-- Excerpted records follows --

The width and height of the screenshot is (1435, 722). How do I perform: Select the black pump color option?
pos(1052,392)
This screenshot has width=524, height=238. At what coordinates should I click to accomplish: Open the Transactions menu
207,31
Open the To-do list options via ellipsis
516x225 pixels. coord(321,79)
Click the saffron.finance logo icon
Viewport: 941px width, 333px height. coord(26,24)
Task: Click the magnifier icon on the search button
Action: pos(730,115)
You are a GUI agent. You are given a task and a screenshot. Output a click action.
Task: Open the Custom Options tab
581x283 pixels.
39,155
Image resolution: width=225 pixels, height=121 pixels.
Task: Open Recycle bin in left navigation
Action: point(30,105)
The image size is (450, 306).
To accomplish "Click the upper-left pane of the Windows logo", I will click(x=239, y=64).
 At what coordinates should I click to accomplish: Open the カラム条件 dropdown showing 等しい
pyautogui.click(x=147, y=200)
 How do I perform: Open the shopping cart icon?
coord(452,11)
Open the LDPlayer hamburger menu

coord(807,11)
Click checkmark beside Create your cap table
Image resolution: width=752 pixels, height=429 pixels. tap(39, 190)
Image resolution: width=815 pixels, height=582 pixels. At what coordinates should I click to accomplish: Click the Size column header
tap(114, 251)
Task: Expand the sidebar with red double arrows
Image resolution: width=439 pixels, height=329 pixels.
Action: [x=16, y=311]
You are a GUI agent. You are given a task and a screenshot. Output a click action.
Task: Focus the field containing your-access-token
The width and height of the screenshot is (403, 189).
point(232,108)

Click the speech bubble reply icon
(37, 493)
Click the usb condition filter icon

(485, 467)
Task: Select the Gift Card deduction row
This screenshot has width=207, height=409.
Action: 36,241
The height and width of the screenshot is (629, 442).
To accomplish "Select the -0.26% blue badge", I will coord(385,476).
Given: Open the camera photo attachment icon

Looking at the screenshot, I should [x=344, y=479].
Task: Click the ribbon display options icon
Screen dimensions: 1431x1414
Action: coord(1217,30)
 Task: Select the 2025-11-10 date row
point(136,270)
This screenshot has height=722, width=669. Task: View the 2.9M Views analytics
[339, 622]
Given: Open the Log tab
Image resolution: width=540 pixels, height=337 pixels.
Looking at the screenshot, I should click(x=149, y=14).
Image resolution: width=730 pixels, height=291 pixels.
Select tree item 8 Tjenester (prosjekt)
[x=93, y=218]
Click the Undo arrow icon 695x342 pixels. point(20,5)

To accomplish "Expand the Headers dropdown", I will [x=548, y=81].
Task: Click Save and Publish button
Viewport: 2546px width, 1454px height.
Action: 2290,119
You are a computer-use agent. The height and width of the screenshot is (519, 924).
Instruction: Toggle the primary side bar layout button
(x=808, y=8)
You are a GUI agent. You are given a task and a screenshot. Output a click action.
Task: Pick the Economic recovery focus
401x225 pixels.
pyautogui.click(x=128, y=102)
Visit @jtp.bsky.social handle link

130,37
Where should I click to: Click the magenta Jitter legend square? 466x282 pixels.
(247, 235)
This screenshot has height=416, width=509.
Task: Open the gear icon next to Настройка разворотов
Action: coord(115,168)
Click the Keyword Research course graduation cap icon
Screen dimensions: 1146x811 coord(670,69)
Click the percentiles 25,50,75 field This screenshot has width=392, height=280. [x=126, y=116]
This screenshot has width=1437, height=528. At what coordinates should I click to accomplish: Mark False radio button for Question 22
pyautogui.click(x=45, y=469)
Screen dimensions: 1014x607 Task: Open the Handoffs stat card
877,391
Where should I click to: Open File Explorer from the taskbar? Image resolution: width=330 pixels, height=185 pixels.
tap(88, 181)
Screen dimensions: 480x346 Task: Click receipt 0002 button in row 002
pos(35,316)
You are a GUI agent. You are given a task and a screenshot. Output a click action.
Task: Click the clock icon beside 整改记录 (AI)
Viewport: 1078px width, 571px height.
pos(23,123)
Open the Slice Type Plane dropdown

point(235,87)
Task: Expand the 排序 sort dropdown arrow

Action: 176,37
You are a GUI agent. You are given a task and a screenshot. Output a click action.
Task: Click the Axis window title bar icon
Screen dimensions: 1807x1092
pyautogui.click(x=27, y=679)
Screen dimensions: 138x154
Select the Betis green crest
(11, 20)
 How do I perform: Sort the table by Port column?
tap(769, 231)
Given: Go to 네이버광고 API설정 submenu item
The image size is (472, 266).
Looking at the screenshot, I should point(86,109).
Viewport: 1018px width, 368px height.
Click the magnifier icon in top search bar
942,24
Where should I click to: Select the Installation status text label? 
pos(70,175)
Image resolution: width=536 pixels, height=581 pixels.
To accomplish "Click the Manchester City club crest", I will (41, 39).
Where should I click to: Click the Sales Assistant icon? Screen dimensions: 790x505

-- Excerpted records concluded --

Task brief —
Scanning the data above, copy out every line where "will" is found.

Solution —
To accomplish "Click the upper-left pane of the Windows logo", I will click(x=239, y=64).
To accomplish "Select the -0.26% blue badge", I will coord(385,476).
To accomplish "Expand the Headers dropdown", I will [x=548, y=81].
To accomplish "Click the Manchester City club crest", I will (41, 39).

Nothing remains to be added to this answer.